The next day Blanche took her out on a tour of the grounds, and they followed along white-stone pathways wending among the many gardens, with their chrysanthemums and roses and violets and tulips and entire spectrums of flowers that Camille could not name, their blossoms all nodding in a gentle summer breeze. They strolled past ornamental grasses alongside ponds of still water with flowering lily pads afloat. In some, golden-scaled fish swam lazily; in others, the fish seemed bedecked in many-colored calico. Streams burbled across the estate, lucid in their clearness, singing their songs as they tumbled over rocks. One stream was quite broad and fairly deep, and here did Camille see the black swans aswimming. She and Blanche passed by deliberate arrangements of large and small boulders sitting here and there, with vines growing between and spiralling up and ’round the rocks. And now and again to Camille’s wonder, they came across stone sculptings and metal castings and various other imaginative placements: small figures of toads and frogs sat on the banks of ponds; stone mice and voles peeked out from ’neath the bases of boulders; here and there were scattered burbling fountains and slow-flowing basins in which birds bathed and mayhap other diminutive beings as well; small footbridges crossed over rills, stanchions for lanterns along the rail, and in places only large, flat stones spanned the running streams.

Everywhere they went, gardeners and groundskeepers and other such bowed or tipped their hats to the Lady Camille.
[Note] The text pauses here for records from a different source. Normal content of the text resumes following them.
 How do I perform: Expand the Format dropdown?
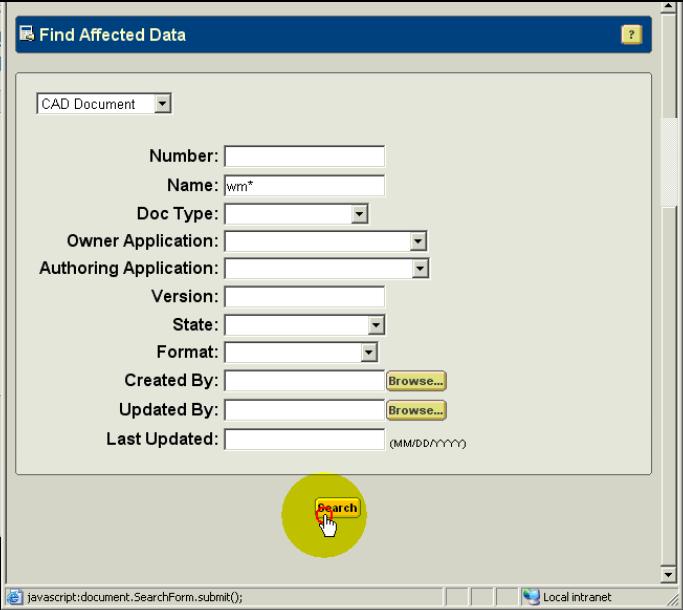368,351
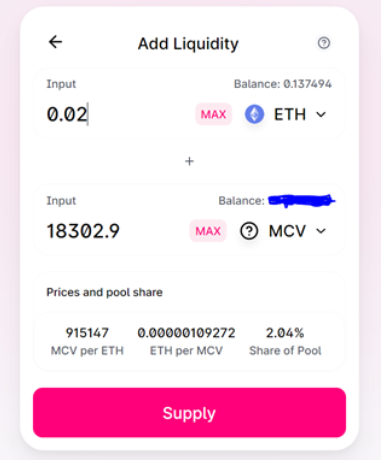Click the unknown-token question mark icon for MCV
Image resolution: width=386 pixels, height=474 pixels.
click(249, 231)
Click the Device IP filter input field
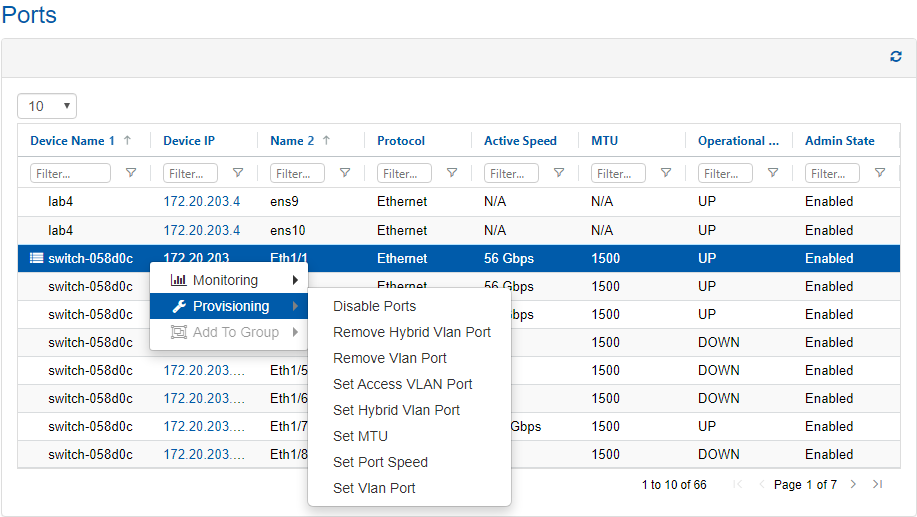The width and height of the screenshot is (917, 517). click(190, 173)
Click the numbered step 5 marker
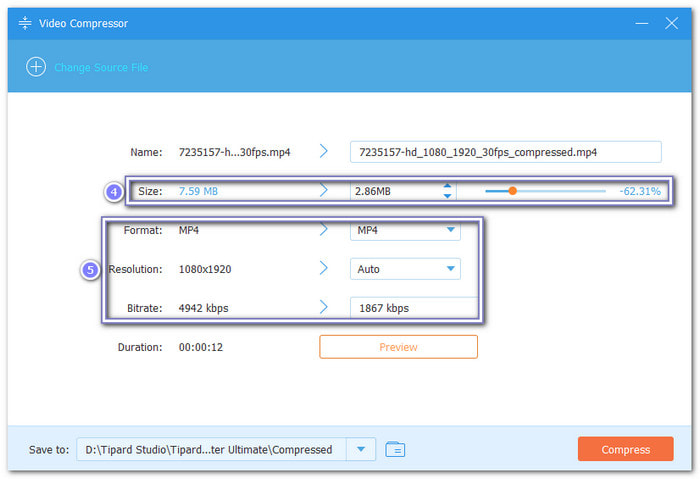 point(91,270)
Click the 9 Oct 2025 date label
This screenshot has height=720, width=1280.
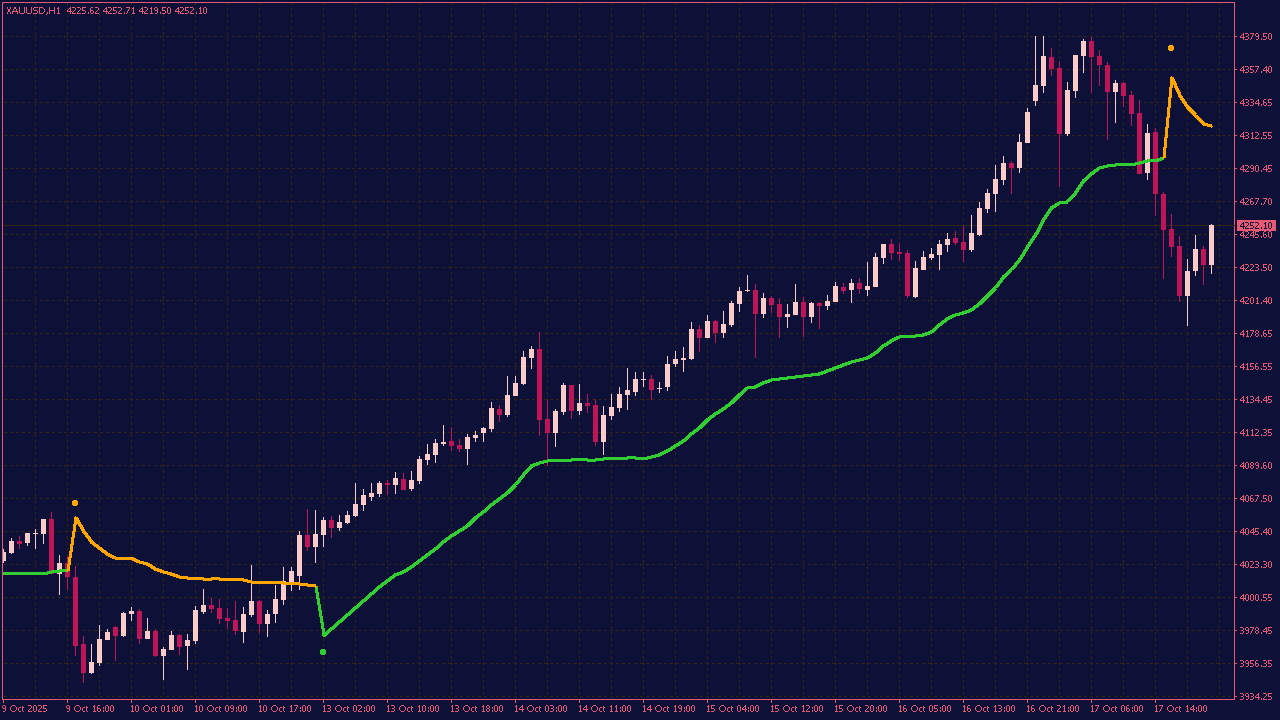click(25, 709)
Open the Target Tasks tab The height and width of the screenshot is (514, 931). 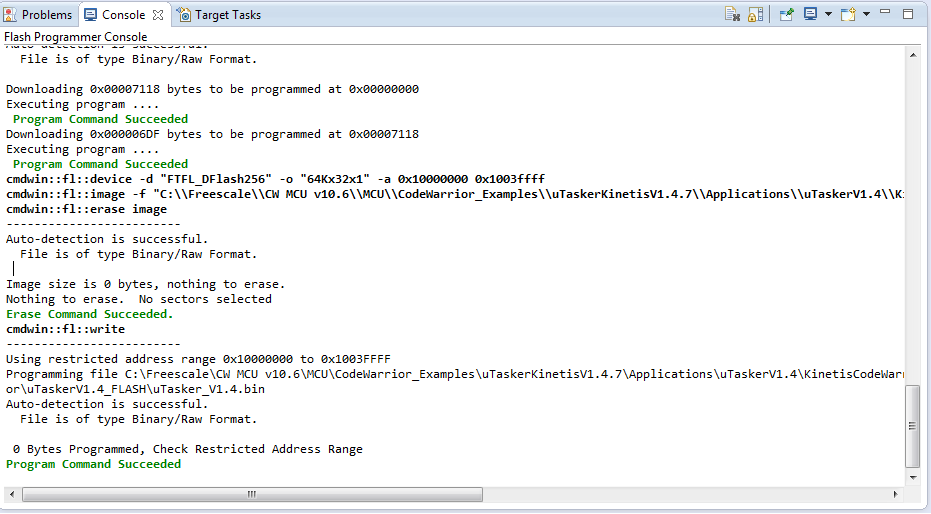pyautogui.click(x=227, y=15)
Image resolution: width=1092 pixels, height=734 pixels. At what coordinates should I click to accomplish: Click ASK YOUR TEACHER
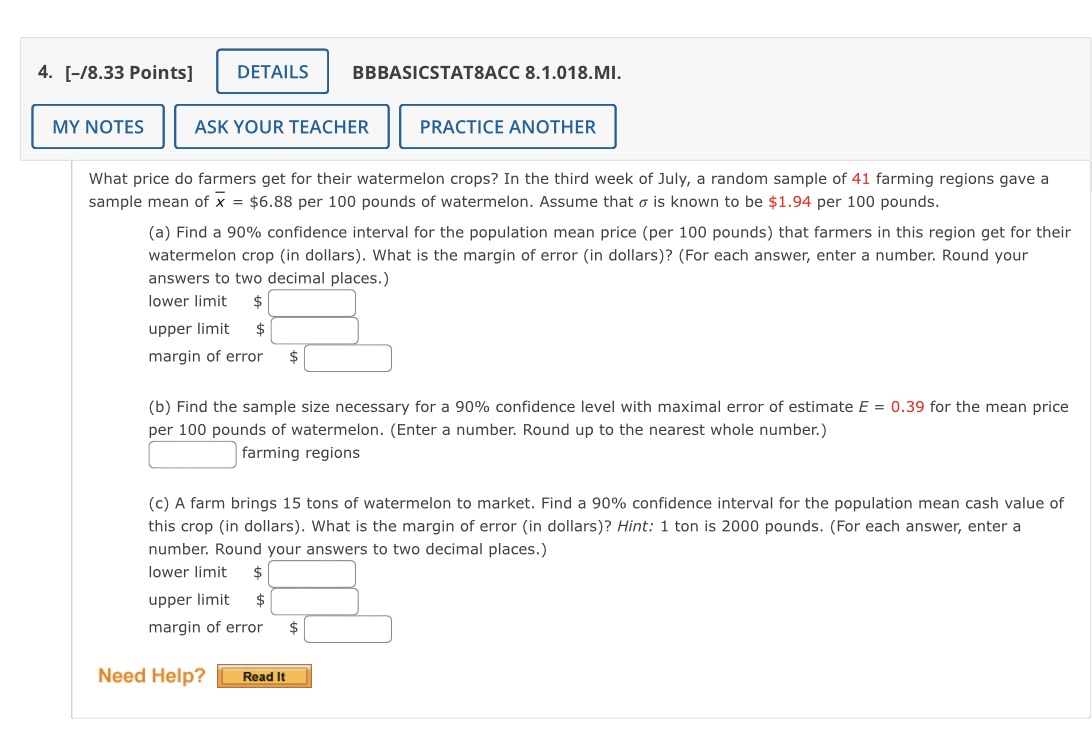point(281,126)
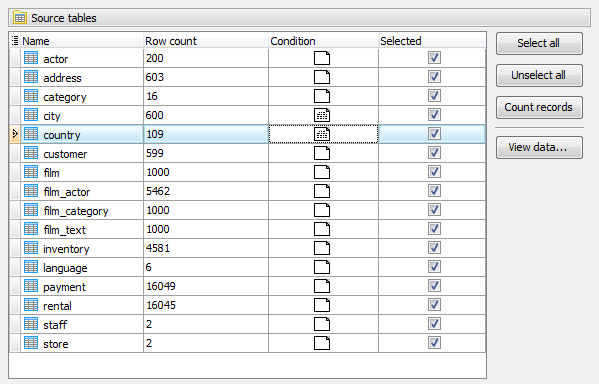This screenshot has width=599, height=384.
Task: Click the condition page icon for store
Action: click(x=322, y=343)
As she had been instructed by Blanche, Camille responded with a nod, though she also added a smile.

They passed by a long queue of empty stables to come to a smithy, where a fairly young and portly man with grey eyes peering out through a hanging-down shock of dark hair stepped forth and bowed low. “This is Renaud, my lady,” said Blanche, “blacksmith and farrier.”

“Smith I may be, Blanche, or at least I think so, for in these last several years, I have learned much about the blending and heating and hammering and shaping and molding and quenching of metals, bronze and brass in particular.”

“Bronze and brass and not iron?” said Camille.

“Oh, no, my lady, not iron,” answered Renaud. “There are those in Faery who cannot abide iron, and so we keep it out.”

“No iron whatsoever? Not even for nails or horseshoes?”

“Wooden pegs make splendid nails… likewise brass. Brass for shoeing horses, too-shoes and nails alike-not that I am much of a farrier these days, for there are no horses at all in the stables.”

Camille laughed and said, “Horses or no, it matters not, for I know not how to ride.”